As far as social life, my program had a lot of party poopers - as in everyone wanted to stay in on Friday and many people wanteed to on Saturday. We went out friday and met a german pop/rock band named suboptimal who were cool, but weren't performing until we left. We even saw their advertisements in our hotel. Pretty cool.
Friday I had also bought homemade grappa at an x-mas market. This stuff was only 38% and was cherry-enough to be drunk straight. That is until you forget everything that happened. Oops.
Saturday we went to a bar at 4am. There was a 30 minute line, and it turned out to also be a techno rave. There were many stylish boys and a lot of crazy people, 2 things I would have known had it not been my first rave. I ended up sobering up by sitting at a bar and drinking jack, then water, then a lot more jack. When we left at 6am, the line was about 45 minutes long. This club is known to have people party all day Sunday too, as the schedule had DJs playing from midnight through 730pm. Also I learned how hard they party in Berlin via a British girl who told us she had a different agenda than us Americans as she wasn't expecting to go home before 9. Nuts.
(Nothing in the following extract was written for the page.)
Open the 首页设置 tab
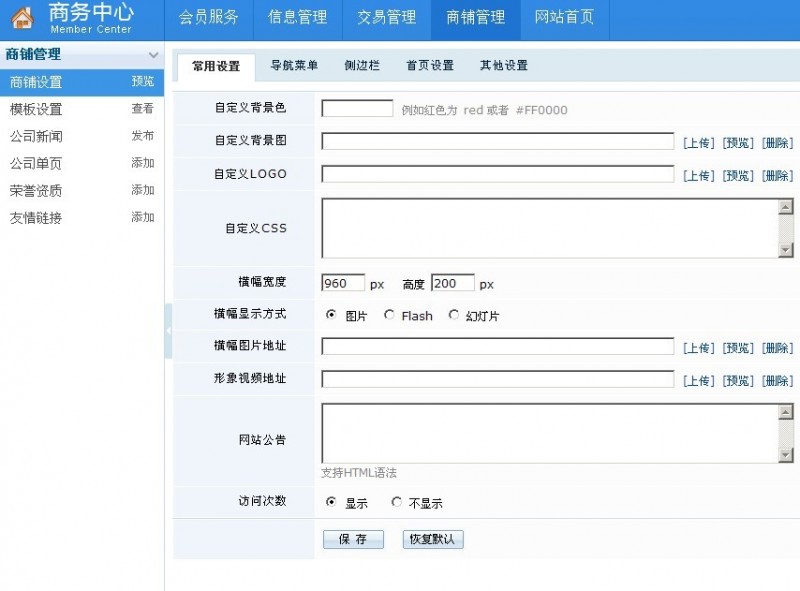Screen dimensions: 800x591 point(430,66)
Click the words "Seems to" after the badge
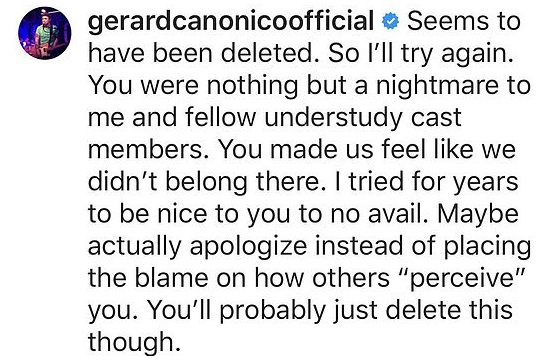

I got 2hours of sleep, got woken in my boxers by our tourguide alerting us I had 2 minutes to make the bus, then walked around more. Went to the Holocaust memorial and museum which were both really meaningful and nice. Berlin absolutely despises Nazis, and goth people you would see in other places wearing Nazi swastikas actually wear anti-Nazi stuff in Berlin. WW2 isn't really mentioned in Berlin from what I understood, nor is the H word or N word (and not a black person). We also stopped in Dresden on the way home which is a sick city with crazy mixed architectural styles and another sweet market.
Since then, I had my czech final today which I rocked, partially because the hobbitt checked over my test before I turned it in to make sure I didn't have any real mistakes. I'm also trying to cook as little as possible and have thus not purchased any groceries in over a week. Laundry has turned into the same situation and is pretty bad, especially since I'm working out in a gym now. I hadn't realized how much I miss lifting until here, where I go to a gym run by the ex-Mr. Europe and 6th place Mr. World. I'll see them in about an hour, and most of the people reading this in under 2 weeks.